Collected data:
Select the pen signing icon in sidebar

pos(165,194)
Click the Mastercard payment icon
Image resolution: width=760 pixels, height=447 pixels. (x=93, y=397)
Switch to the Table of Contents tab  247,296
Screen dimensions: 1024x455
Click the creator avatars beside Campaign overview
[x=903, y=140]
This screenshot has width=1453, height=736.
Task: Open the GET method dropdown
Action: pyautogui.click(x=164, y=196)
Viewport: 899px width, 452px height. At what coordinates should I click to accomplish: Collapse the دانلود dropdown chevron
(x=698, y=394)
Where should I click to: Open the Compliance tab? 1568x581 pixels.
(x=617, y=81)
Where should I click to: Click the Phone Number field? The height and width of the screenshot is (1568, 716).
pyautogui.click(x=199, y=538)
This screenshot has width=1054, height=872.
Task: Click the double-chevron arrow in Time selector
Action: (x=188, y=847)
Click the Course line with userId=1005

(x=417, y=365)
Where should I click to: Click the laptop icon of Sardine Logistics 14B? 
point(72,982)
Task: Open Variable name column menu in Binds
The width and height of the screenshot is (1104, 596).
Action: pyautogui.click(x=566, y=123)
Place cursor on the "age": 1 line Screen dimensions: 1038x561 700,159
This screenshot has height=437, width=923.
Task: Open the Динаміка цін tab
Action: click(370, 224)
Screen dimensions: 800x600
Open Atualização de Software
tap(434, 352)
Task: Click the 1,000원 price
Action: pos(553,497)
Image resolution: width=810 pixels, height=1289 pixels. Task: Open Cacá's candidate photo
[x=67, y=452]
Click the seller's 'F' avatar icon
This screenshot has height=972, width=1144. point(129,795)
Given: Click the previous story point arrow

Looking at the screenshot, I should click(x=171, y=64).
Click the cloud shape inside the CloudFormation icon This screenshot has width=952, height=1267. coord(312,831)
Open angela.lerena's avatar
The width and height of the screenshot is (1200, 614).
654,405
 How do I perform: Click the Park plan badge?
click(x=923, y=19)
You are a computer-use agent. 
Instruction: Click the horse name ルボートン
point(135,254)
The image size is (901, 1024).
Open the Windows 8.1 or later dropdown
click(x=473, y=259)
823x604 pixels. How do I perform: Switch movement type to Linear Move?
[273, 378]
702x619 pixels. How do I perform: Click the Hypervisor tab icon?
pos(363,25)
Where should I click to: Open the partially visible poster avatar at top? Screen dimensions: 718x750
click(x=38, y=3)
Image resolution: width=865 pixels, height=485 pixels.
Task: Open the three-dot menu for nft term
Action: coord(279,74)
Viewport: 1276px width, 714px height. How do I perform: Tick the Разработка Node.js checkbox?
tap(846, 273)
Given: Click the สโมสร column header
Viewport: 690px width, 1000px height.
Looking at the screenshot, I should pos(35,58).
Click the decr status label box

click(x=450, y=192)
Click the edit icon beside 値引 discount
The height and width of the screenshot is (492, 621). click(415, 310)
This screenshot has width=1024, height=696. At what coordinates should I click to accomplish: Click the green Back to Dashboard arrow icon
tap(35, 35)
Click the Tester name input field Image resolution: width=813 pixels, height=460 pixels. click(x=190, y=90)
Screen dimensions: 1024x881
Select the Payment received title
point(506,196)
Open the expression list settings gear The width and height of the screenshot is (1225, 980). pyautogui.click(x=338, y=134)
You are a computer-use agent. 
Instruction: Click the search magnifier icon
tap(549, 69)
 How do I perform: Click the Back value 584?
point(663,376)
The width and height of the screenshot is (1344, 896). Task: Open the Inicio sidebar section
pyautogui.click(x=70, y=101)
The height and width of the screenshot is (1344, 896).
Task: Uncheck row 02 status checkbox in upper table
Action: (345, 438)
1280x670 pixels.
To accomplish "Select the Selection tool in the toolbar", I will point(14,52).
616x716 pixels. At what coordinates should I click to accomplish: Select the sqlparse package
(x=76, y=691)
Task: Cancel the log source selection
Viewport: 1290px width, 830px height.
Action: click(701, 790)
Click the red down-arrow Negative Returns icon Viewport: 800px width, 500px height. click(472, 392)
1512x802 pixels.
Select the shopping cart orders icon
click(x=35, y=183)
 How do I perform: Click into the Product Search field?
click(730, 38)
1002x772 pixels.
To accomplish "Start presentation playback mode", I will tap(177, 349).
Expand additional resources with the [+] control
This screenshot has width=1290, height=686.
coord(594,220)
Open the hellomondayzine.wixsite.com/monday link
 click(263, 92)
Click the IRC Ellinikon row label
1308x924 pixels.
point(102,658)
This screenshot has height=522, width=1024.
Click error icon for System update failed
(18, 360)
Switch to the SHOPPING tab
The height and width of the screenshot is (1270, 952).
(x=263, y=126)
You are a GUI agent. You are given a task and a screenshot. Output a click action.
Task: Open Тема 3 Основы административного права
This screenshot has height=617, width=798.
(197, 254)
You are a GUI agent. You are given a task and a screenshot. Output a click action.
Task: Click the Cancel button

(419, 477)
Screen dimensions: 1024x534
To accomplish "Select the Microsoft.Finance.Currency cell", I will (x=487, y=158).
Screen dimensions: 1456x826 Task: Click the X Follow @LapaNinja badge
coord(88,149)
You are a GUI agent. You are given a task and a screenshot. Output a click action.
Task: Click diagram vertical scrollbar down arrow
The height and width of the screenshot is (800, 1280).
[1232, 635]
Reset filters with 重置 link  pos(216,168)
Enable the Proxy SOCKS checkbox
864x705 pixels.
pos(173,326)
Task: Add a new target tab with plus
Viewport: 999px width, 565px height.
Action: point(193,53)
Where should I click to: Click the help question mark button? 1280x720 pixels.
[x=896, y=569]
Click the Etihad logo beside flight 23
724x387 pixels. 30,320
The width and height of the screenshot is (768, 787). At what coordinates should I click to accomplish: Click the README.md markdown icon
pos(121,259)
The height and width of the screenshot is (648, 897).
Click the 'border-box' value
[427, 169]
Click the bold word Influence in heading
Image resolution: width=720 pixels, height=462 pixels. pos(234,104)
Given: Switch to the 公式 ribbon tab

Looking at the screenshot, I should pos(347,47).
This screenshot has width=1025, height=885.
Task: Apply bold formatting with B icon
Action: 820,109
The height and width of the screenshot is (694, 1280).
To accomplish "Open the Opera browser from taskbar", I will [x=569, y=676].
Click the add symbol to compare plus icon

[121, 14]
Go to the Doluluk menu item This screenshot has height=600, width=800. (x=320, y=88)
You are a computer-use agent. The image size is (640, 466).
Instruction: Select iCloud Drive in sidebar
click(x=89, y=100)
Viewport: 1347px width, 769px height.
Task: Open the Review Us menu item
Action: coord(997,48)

* _Your instructions_
Transcribe all of the data, keeping every line identical.

* _Output for this exercise_
Select the pen signing icon in sidebar

pos(165,194)
Click the Mastercard payment icon
Image resolution: width=760 pixels, height=447 pixels. (x=93, y=397)
Switch to the Table of Contents tab  247,296
Screen dimensions: 1024x455
Click the creator avatars beside Campaign overview
[x=903, y=140]
This screenshot has width=1453, height=736.
Task: Open the GET method dropdown
Action: pyautogui.click(x=164, y=196)
Viewport: 899px width, 452px height. At what coordinates should I click to accomplish: Collapse the دانلود dropdown chevron
(x=698, y=394)
Where should I click to: Open the Compliance tab? 1568x581 pixels.
(x=617, y=81)
Where should I click to: Click the Phone Number field? The height and width of the screenshot is (1568, 716).
pyautogui.click(x=199, y=538)
This screenshot has width=1054, height=872.
Task: Click the double-chevron arrow in Time selector
Action: (x=188, y=847)
Click the Course line with userId=1005

(x=417, y=365)
Where should I click to: Click the laptop icon of Sardine Logistics 14B? 
point(72,982)
Task: Open Variable name column menu in Binds
The width and height of the screenshot is (1104, 596).
Action: pyautogui.click(x=566, y=123)
Place cursor on the "age": 1 line Screen dimensions: 1038x561 700,159
This screenshot has height=437, width=923.
Task: Open the Динаміка цін tab
Action: click(370, 224)
Screen dimensions: 800x600
Open Atualização de Software
tap(434, 352)
Task: Click the 1,000원 price
Action: pos(553,497)
Image resolution: width=810 pixels, height=1289 pixels. Task: Open Cacá's candidate photo
[x=67, y=452]
Click the seller's 'F' avatar icon
This screenshot has height=972, width=1144. point(129,795)
Given: Click the previous story point arrow

Looking at the screenshot, I should click(x=171, y=64).
Click the cloud shape inside the CloudFormation icon This screenshot has width=952, height=1267. coord(312,831)
Open angela.lerena's avatar
The width and height of the screenshot is (1200, 614).
654,405
 How do I perform: Click the Park plan badge?
click(x=923, y=19)
You are a computer-use agent. 
Instruction: Click the horse name ルボートン
point(135,254)
The image size is (901, 1024).
Open the Windows 8.1 or later dropdown
click(x=473, y=259)
823x604 pixels. How do I perform: Switch movement type to Linear Move?
[273, 378]
702x619 pixels. How do I perform: Click the Hypervisor tab icon?
pos(363,25)
Where should I click to: Open the partially visible poster avatar at top? Screen dimensions: 718x750
click(x=38, y=3)
Image resolution: width=865 pixels, height=485 pixels.
Task: Open the three-dot menu for nft term
Action: coord(279,74)
Viewport: 1276px width, 714px height. How do I perform: Tick the Разработка Node.js checkbox?
tap(846, 273)
Given: Click the สโมสร column header
Viewport: 690px width, 1000px height.
Looking at the screenshot, I should pos(35,58).
Click the decr status label box

click(x=450, y=192)
Click the edit icon beside 値引 discount
The height and width of the screenshot is (492, 621). click(415, 310)
This screenshot has width=1024, height=696. At what coordinates should I click to accomplish: Click the green Back to Dashboard arrow icon
tap(35, 35)
Click the Tester name input field Image resolution: width=813 pixels, height=460 pixels. click(x=190, y=90)
Screen dimensions: 1024x881
Select the Payment received title
point(506,196)
Open the expression list settings gear The width and height of the screenshot is (1225, 980). pyautogui.click(x=338, y=134)
You are a computer-use agent. 
Instruction: Click the search magnifier icon
tap(549, 69)
 How do I perform: Click the Back value 584?
point(663,376)
The width and height of the screenshot is (1344, 896). Task: Open the Inicio sidebar section
pyautogui.click(x=70, y=101)
The height and width of the screenshot is (1344, 896).
Task: Uncheck row 02 status checkbox in upper table
Action: (345, 438)
1280x670 pixels.
To accomplish "Select the Selection tool in the toolbar", I will point(14,52).
616x716 pixels. At what coordinates should I click to accomplish: Select the sqlparse package
(x=76, y=691)
Task: Cancel the log source selection
Viewport: 1290px width, 830px height.
Action: click(701, 790)
Click the red down-arrow Negative Returns icon Viewport: 800px width, 500px height. click(472, 392)
1512x802 pixels.
Select the shopping cart orders icon
click(x=35, y=183)
 How do I perform: Click into the Product Search field?
click(730, 38)
1002x772 pixels.
To accomplish "Start presentation playback mode", I will tap(177, 349).
Expand additional resources with the [+] control
This screenshot has width=1290, height=686.
coord(594,220)
Open the hellomondayzine.wixsite.com/monday link
 click(263, 92)
Click the IRC Ellinikon row label
1308x924 pixels.
point(102,658)
This screenshot has height=522, width=1024.
Click error icon for System update failed
(18, 360)
Switch to the SHOPPING tab
The height and width of the screenshot is (1270, 952).
(x=263, y=126)
You are a GUI agent. You are given a task and a screenshot. Output a click action.
Task: Open Тема 3 Основы административного права
This screenshot has height=617, width=798.
(197, 254)
You are a GUI agent. You are given a task and a screenshot. Output a click action.
Task: Click the Cancel button

(419, 477)
Screen dimensions: 1024x534
To accomplish "Select the Microsoft.Finance.Currency cell", I will (x=487, y=158).
Screen dimensions: 1456x826 Task: Click the X Follow @LapaNinja badge
coord(88,149)
You are a GUI agent. You are given a task and a screenshot. Output a click action.
Task: Click diagram vertical scrollbar down arrow
The height and width of the screenshot is (800, 1280).
[1232, 635]
Reset filters with 重置 link  pos(216,168)
Enable the Proxy SOCKS checkbox
864x705 pixels.
pos(173,326)
Task: Add a new target tab with plus
Viewport: 999px width, 565px height.
Action: point(193,53)
Where should I click to: Click the help question mark button? 1280x720 pixels.
[x=896, y=569]
Click the Etihad logo beside flight 23
724x387 pixels. 30,320
The width and height of the screenshot is (768, 787). At what coordinates should I click to accomplish: Click the README.md markdown icon
pos(121,259)
The height and width of the screenshot is (648, 897).
Click the 'border-box' value
[427, 169]
Click the bold word Influence in heading
Image resolution: width=720 pixels, height=462 pixels. pos(234,104)
Given: Switch to the 公式 ribbon tab

Looking at the screenshot, I should pos(347,47).
This screenshot has width=1025, height=885.
Task: Apply bold formatting with B icon
Action: 820,109
The height and width of the screenshot is (694, 1280).
To accomplish "Open the Opera browser from taskbar", I will [x=569, y=676].
Click the add symbol to compare plus icon

[121, 14]
Go to the Doluluk menu item This screenshot has height=600, width=800. (x=320, y=88)
You are a computer-use agent. The image size is (640, 466).
Instruction: Select iCloud Drive in sidebar
click(x=89, y=100)
Viewport: 1347px width, 769px height.
Task: Open the Review Us menu item
Action: coord(997,48)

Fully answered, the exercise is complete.